Roupas escuras tendem a aquecer mais sob sol direto porque absorvem uma parcela maior da energia que chega com a luz. Em uma peça clara, mais radiação é refletida; em uma peça preta ou de tom muito escuro, mais energia fica no tecido e pode elevar sua temperatura.
Essa explicação é útil, mas não basta para prever como uma pessoa vai se sentir. A cor atua principalmente sobre a energia que vem do Sol. Depois disso, entram em jogo o tipo de fibra, a espessura, a folga da roupa, o vento, a umidade e a capacidade de o suor evaporar.
A luz carrega energia que o tecido pode refletir ou absorver
A luz solar não é formada só pela faixa visível. Ela inclui também ultravioleta e infravermelho próximo, que participa da energia recebida por superfícies expostas. A NASA explica que a reflexão e a absorção mudam conforme o comprimento de onda e a superfície observada.
Isso impede uma simplificação excessiva. Uma cor escura no espectro visível não revela sozinha como o tecido se comporta em toda a faixa infravermelha; acabamento, fibra e tratamentos também podem mudar a quantidade de energia refletida ou absorvida.
É nessa relação que a cor aparece. Um tecido parece escuro aos nossos olhos porque devolve pouca luz visível. Parte importante da luz que não é refletida é absorvida pelo material e se transforma em energia térmica. Em condições iguais de sol, uma camiseta preta comum tende a ficar mais quente do que uma branca comum.

A cor não age sozinha
Comparar apenas preto e branco funciona como ponto de partida, mas não elimina as diferenças entre tecidos. Uma camisa escura de linho, larga e ventilada pode ser mais confortável do que uma peça clara, apertada e pouco permeável. A sensação na pele depende tanto do calor que chega ao tecido quanto da facilidade de o corpo liberá-lo.
O ar que circula entre a pele e a roupa ajuda a levar calor embora. Quando o suor evapora, ele também retira energia da superfície do corpo. Um corte amplo pode favorecer esse processo; uma peça que cola na pele em ambiente úmido pode dificultá-lo, mesmo sendo de cor clara.

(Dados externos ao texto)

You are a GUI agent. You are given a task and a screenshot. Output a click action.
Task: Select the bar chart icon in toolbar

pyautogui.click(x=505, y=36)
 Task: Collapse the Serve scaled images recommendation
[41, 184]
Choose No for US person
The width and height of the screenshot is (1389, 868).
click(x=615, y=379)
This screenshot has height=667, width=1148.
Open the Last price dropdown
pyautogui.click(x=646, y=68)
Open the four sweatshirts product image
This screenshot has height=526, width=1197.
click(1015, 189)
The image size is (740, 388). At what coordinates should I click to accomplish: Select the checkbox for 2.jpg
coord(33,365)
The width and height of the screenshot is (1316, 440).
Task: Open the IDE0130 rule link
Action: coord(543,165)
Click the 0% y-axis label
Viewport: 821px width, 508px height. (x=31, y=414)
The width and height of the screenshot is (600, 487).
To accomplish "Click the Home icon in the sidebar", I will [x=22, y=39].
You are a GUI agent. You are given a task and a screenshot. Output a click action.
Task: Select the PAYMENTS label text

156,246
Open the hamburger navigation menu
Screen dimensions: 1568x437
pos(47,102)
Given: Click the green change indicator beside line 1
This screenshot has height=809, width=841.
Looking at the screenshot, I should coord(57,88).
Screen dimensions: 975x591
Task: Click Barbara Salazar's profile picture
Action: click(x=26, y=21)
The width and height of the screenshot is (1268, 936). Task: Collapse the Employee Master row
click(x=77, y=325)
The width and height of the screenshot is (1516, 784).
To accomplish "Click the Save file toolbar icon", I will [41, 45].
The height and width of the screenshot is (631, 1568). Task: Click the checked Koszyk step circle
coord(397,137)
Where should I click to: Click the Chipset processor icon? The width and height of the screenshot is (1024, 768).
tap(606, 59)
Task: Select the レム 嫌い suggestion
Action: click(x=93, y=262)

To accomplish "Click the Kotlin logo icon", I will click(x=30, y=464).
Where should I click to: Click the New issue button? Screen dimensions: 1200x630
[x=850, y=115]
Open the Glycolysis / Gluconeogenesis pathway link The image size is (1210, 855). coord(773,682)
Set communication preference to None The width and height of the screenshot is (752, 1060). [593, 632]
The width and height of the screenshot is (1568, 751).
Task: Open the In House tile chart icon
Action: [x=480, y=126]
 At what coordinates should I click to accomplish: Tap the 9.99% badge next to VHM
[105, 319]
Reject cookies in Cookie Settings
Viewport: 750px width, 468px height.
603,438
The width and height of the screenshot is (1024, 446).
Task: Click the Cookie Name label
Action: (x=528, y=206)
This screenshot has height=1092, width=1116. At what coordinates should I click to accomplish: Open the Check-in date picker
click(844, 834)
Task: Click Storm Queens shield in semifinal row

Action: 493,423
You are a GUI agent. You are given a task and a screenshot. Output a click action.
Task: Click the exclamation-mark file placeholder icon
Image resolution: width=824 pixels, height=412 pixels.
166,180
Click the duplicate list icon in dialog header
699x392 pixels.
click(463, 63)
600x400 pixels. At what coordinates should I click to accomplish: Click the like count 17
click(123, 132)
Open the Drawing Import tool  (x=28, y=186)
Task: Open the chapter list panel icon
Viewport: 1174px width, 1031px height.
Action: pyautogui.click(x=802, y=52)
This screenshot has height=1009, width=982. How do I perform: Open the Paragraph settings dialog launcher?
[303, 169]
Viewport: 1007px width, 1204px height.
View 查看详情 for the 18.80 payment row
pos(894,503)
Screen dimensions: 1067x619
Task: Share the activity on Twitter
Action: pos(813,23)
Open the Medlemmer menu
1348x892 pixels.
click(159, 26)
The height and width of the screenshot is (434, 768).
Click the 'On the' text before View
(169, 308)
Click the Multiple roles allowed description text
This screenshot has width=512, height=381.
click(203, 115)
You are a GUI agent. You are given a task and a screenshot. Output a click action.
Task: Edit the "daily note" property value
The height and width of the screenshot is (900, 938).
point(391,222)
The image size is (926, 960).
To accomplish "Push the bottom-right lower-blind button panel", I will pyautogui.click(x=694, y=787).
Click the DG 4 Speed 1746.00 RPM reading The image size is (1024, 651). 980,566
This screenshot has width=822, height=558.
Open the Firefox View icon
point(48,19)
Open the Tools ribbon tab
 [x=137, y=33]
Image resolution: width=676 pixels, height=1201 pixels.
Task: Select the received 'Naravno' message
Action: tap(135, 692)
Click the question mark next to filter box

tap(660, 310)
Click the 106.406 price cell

A orientação da Texas A&M AgriLife Extension para atividade no calor reúne esses fatores: cores claras reduzem a absorção de calor, enquanto roupa leve e folgada facilita a circulação de ar e a evaporação do suor. Não é uma escolha entre uma regra física e outra; são mecanismos que atuam juntos.
Escuro pode proteger mais da radiação ultravioleta
Há uma diferença importante entre se sentir mais quente e deixar mais radiação chegar à pele. Alguns corantes escuros absorvem mais radiação ultravioleta, o que pode aumentar a proteção oferecida pelo tecido. Isso não torna toda roupa preta uma proteção solar completa, nem permite ignorar a trama e a cobertura da peça.
O University of Arizona Cancer Center destaca que a proteção de uma roupa depende da composição, densidade, espessura e cor. Uma malha branca muito fina pode deixar mais ultravioleta atravessar do que um tecido denso; uma roupa com fator UPF informado no rótulo oferece uma referência mais direta do que a cor sozinha.
Conforto térmico e proteção contra UV não são a mesma pergunta. Uma peça escura pode absorver mais energia solar e, ainda assim, bloquear mais UV do que outra clara e transparente. Para exposição prolongada, sombra, cobertura corporal e informação de proteção do fabricante pesam mais do que escolher apenas entre duas cores.
O ambiente muda a comparação
Na sombra ou no fim da tarde, a parcela de energia recebida diretamente do Sol diminui e a diferença entre uma cor e outra perde força. Em um local sem vento e com alta umidade, a evaporação do suor fica menos eficiente, o que pode tornar qualquer roupa desconfortável. Já uma brisa favorece a troca de ar perto da pele, mecanismo explicado na matéria sobre a secagem de roupas quando venta.
O material também importa quando a fonte de calor não é o Sol. Perto de um aquecedor, por exemplo, o modo como uma fibra retém ar e conduz calor pode influenciar mais que a cor visível. O mesmo vale para a sensação de tocar materiais: metal e madeira podem estar no mesmo ambiente e ainda produzir sensações distintas pela rapidez da troca de calor.
Para um dia de sol forte, a combinação mais previsível é uma peça clara, leve, de trama adequada e com espaço para o ar circular. A cor reduz uma parte do aquecimento, mas o resultado final vem do conjunto entre radiação, tecido, movimento do ar e evaporação.